Gabriele Carannante

Personal information
- Date of birth: 27 February 1999 (age 27)
- Place of birth: Naples, Italy
- Height: 1.84 m (6 ft 0 in)
- Position: Midfielder

Team information
- Current team: Casatese Merate

Youth career
- 0000–2015: Martina

Senior career*
- Years: Team / Apps / (Gls)
- 2015–2016: Puteolana
- 2016–2017: Altovicentino / 0 / (0)
- 2017: Vibonese / 6 / (0)
- 2018: Audace Cerignola / 14 / (0)
- 2018–2021: Parma / 0 / (0)
- 2018–2019: → Audace Cerignola (loan) / 30 / (3)
- 2019: → Monopoli (loan) / 0 / (0)
- 2019–2020: → Pianese (loan) / 15 / (0)
- 2020–2021: → Legnago (loan) / 3 / (0)
- 2021: → Turris (loan) / 4 / (0)
- 2021–2022: Casertana / 23 / (0)
- 2022–2024: Grosseto / 44 / (1)
- 2024: Pistoiese
- 2024–: Casatese Merate / 66 / (8)

= Gabriele Carannante =

Italian footballer

Gabriele Carannante (born 27 February 1999) is an Italian football player. He plays for club Casatese Merate.

==Club career==
He spent the first several seasons of his senior career in Serie D.
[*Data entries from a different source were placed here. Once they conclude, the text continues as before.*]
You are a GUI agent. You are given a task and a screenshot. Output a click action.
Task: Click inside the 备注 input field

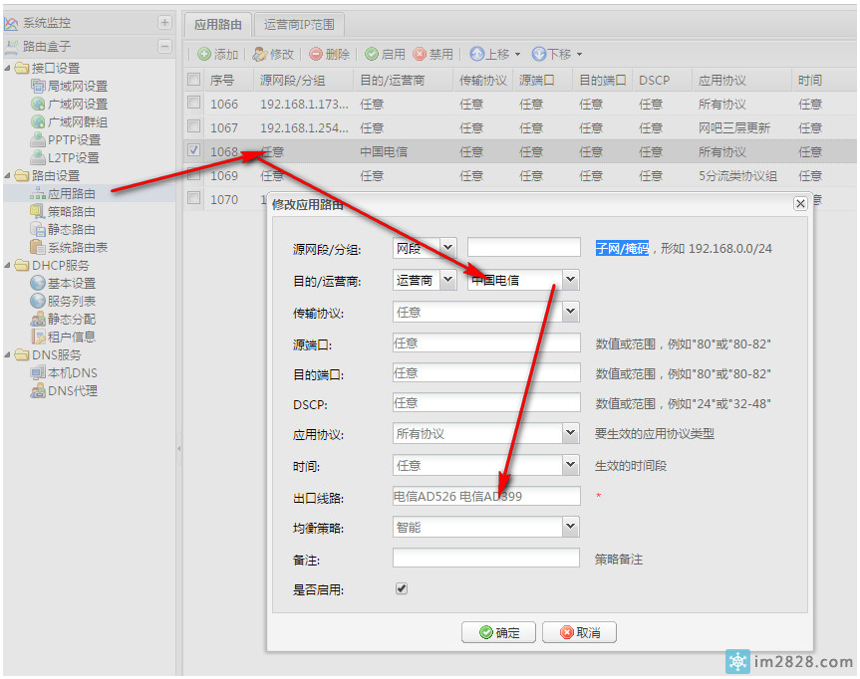click(485, 558)
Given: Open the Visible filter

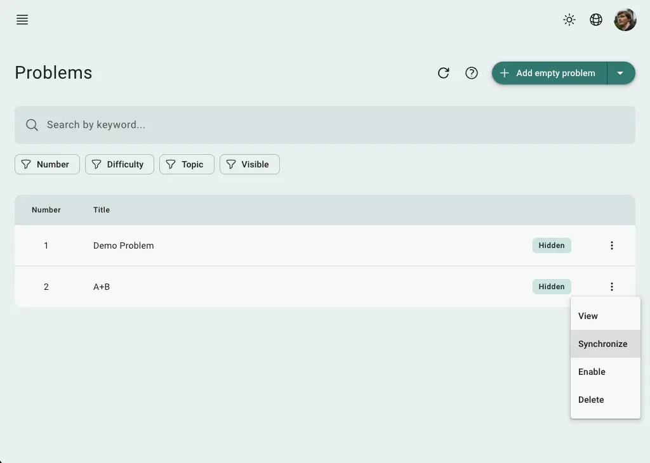Looking at the screenshot, I should [249, 164].
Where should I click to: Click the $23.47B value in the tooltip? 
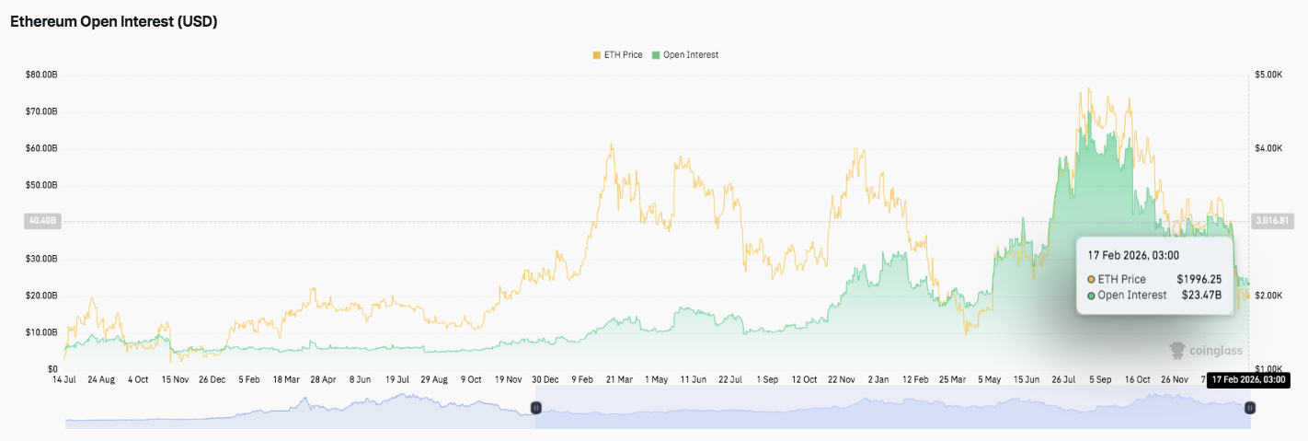pos(1201,296)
On 2 September 2019 he joined Serie C club Pianese on loan from Parma.

He made his professional Serie C debut for Pianese on 15 September 2019 in a game against AlbinoLeffe. He started the game and was substituted at half-time.

On 14 September 2020 he was loaned to Legnago. On 28 January 2021 he moved on loan to Turris.

On 17 September 2021, he joined Casertana in Serie D.